DATA FOR PROCESSING START
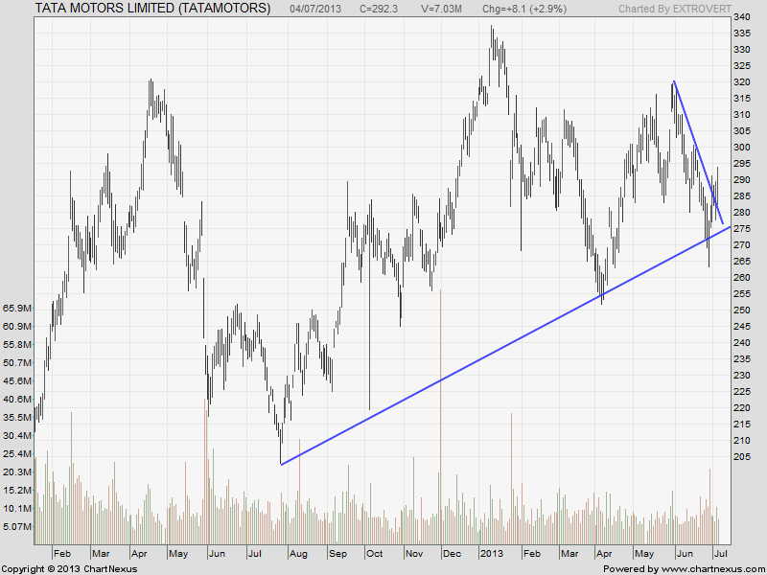
Task: Click the 340 price axis label
Action: click(741, 18)
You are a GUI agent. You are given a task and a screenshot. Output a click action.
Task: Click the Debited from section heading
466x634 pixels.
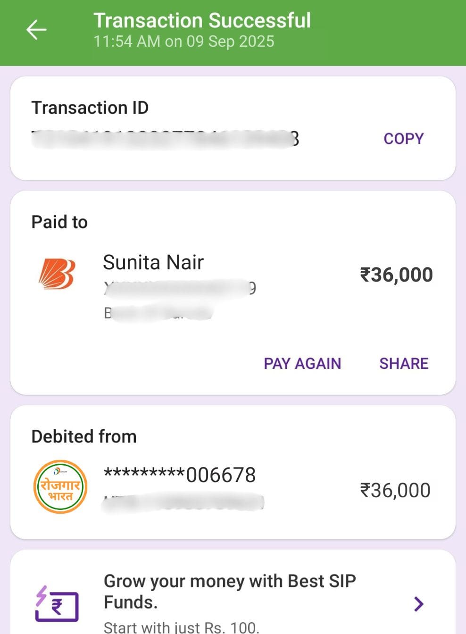[84, 436]
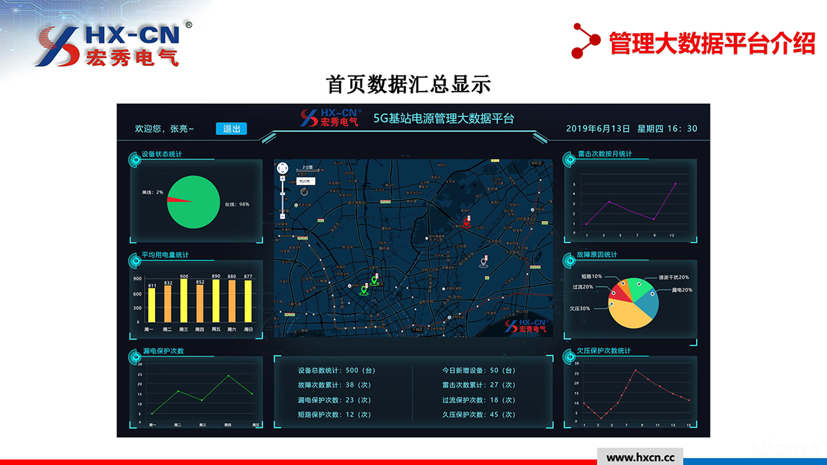The height and width of the screenshot is (465, 827).
Task: Click the 欠压保护次数统计 panel icon
Action: point(569,355)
DATA FOR PROCESSING END
WORK TO BE COMPLETED =
Restate word for word each line from the one containing "You are a GUI" through the end of the material, pictures excluded.

RESPONSE BOX =
You are a GUI agent. You are given a task and a screenshot. Output a click action.
Task: Click the Debited from section heading
466x634 pixels.
[84, 436]
The height and width of the screenshot is (465, 827).
Task: Click the 欠压保护次数统计 panel icon
Action: point(569,355)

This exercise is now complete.